§ **Problem**
In the records that follow, show each line where the word "Cidades" is present.
• • • •
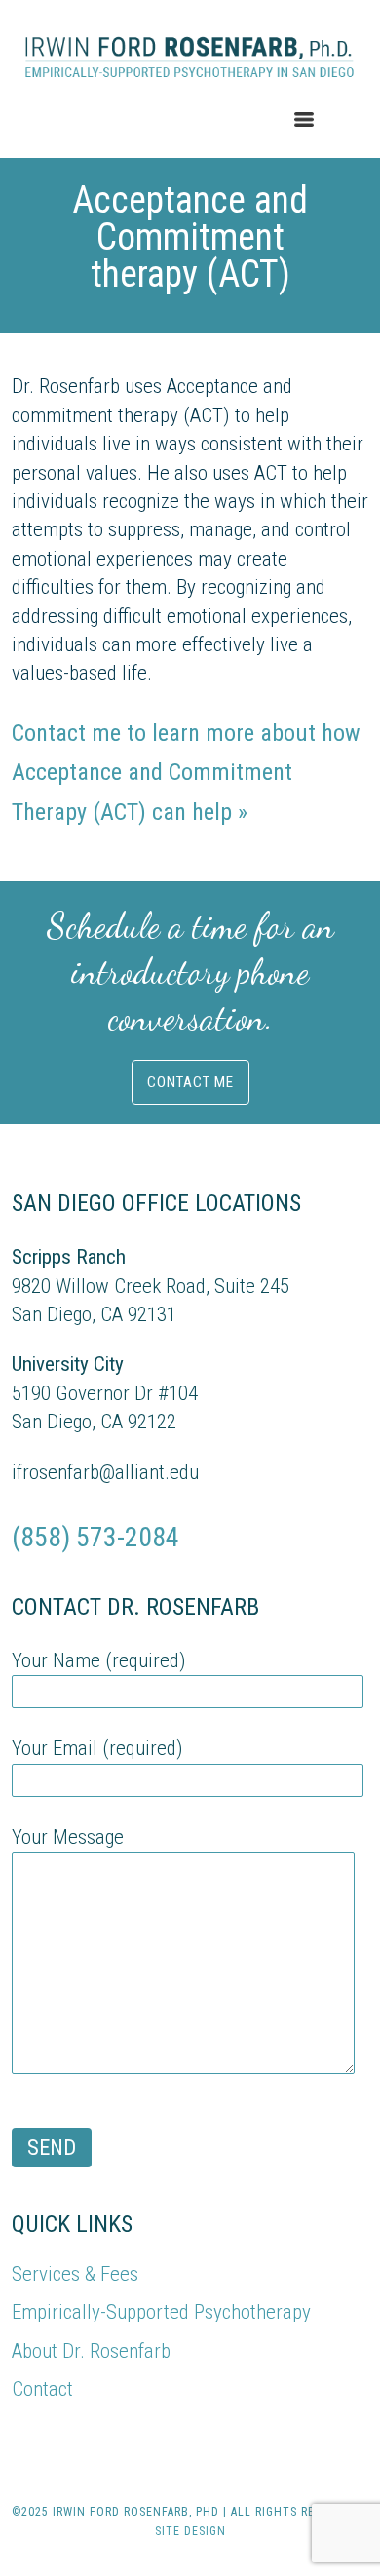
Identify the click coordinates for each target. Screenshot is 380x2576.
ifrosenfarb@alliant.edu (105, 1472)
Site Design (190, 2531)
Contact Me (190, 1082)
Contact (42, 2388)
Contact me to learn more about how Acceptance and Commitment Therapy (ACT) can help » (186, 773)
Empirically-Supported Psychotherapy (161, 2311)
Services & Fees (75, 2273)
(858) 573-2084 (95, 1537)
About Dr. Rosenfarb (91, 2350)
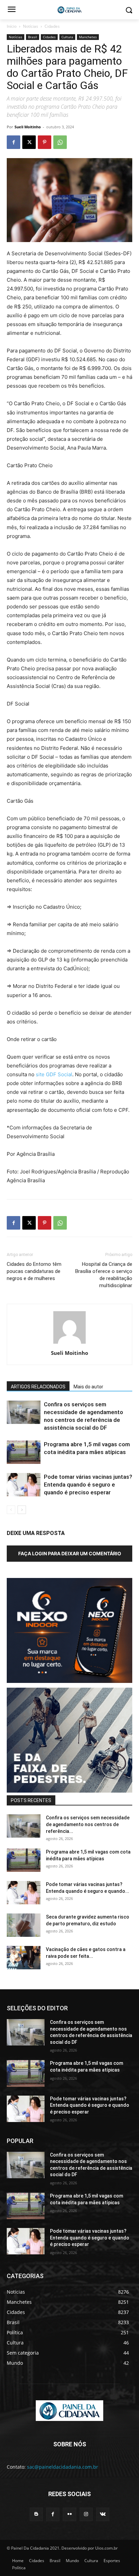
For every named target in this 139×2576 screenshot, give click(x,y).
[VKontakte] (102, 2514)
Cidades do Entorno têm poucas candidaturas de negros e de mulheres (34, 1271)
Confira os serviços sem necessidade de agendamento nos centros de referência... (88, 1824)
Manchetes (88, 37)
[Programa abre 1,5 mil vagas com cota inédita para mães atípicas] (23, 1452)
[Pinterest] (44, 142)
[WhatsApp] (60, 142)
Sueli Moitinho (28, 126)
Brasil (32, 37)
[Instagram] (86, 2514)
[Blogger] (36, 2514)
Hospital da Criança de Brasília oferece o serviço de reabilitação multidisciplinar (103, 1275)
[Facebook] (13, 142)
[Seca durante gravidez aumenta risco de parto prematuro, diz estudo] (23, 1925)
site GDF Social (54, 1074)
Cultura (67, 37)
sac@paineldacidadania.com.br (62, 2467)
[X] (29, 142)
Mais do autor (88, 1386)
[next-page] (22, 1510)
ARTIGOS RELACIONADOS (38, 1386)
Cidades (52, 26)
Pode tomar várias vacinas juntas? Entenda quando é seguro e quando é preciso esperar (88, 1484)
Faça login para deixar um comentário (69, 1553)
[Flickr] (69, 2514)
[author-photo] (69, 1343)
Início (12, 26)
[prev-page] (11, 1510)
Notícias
• • • •
§ **Output of the exercise**
Cidades do Entorno têm poucas candidaturas de negros e de mulheres (34, 1271)
Cidades (52, 26)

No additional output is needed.